The backstory: I've been curious about Bringing Up Bebe since it first came out, but now that I'm pregnant (the nomadbaby is due August 9th), it seemed like a great time to finally read it. On the recommendation of Jen at Devourer of Books, I opted for the audio version.

The basics: Pamela Druckerman is a journalist and New Yorker who falls in love with a Brit and settles in Paris. Once they have a daughter, Bean, Druckerman begins to notice how different French children are than American children. They don't whine. They're not picky eaters. They sleep through the night earlier. yet when she asks French parents, they don't claim to do anything special or know what they're doing. In fact, compared to her U.S. friends who all espouse a variety of named parenting philosophies, the French parents insist that's just how children are.

My thoughts: One of my biggest fears about motherhood is exhaustion. I've always been a sleeper, and I don't function well on prolonged lack of sleep. Obviously, I'm aware that early motherhood will have me short on sleep, but I'm eager to find out anything that might help that period be as short as possible. In this sense, I enjoyed the first part of Bringing Up Bebe most because it focuses on the youngest children. My not-yet-born child does not yet whine in my fantasies, yet ini my head he does smile adorably in the middle-of-the-night when I wish I were sleeping.

Bringing Up Bebe begins with some background on Druckerman and her husband, which was interesting, but I was glad when she shifts the narrative to pregnancy. I didn't expect this book to include cultural differences about pregnancy, which I've read a lot about already. While I enjoyed her observations about pregnant French women, this section included the first red flags that Druckerman writes as a journalist who is not always willing to examine evidence or her own assumptions. There's nothing necessarily wrong with that stance, but throughout this book she vacillates between journalist and memoirist. This combination frustrated me as a reader at times, particularly because so many of her personal opinions she refuses to examine as a journalist are not ones I share.

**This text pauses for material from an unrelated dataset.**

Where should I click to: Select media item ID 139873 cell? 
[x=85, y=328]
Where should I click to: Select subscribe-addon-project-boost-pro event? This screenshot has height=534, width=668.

Typically what I love about memoirs is having a glimpse into a person's real life. I liked that here, but I also realized for all the parts of this book I really enjoyed, I don't think Pamela Druckerman and I would be friends in real life. In fiction, I don't need my characters to be likeable as long as they're interesting and I understand their motivations. Listening to this book made me realize that preference extends to nonfiction too. Druckerman passes the interesting test--her life is fascinating, but her unwillingness to fully embrace this topic as a journalist frustrated me. For all the good observations (much more than half), there were several missed opportunities.

The verdict: There's a lot of wisdom and interesting observation about French parenting in Bringing Up Bebe. When Druckerman wrote as a journalist, I enjoyed this book much more than when she veered into more of a memoir style. There's a lot of good in this book, but I wished Druckerman would have pushed herself farther.

Audio thoughts: Abby Craden's narration was superb. Her French pronunciation (to my Anglophone ears) was accurate without being over-the-top. She read with emotion, and her voice reminds me of my favorite audiobook narrator, Cassandra Campbell. I'm glad I picked this one up on audio, as I fear Druckerman's opinions would have been more grating in print.

Rating: 4 out of 5 (4.5 out of 5 on audio) ( )
  nomadreader | Jun 10, 2014 |
Oh this book and I had a love hate relationship. At the beginning I was not even sure I would make it all the way through. The author seemed self absorbed and really rubbed me the wrong way. Once the book got into the French parenting "philosophy" I was more engaged in the story and did make it all the way through. The book hardly seemed revolutionary and what I took away was that I could probably very easily get along with French parents....we parent similarly. Which is to say that French parents use techniques our grandparents or parents generation found successful. And well I did not LOVE this book I think there are probably many people who would find something useful in here. ( )
  dms02 | Feb 27, 2014 |
The whole time that I read this book I kept thinking this is the way Mama and Daddio raised us. This isn't particularly French. Ideas like set times for eating, needing to taste everything on ones plate, bedtime so parents have time together, and the need to teach delayed gratification. All these ideas are ones I grew up with.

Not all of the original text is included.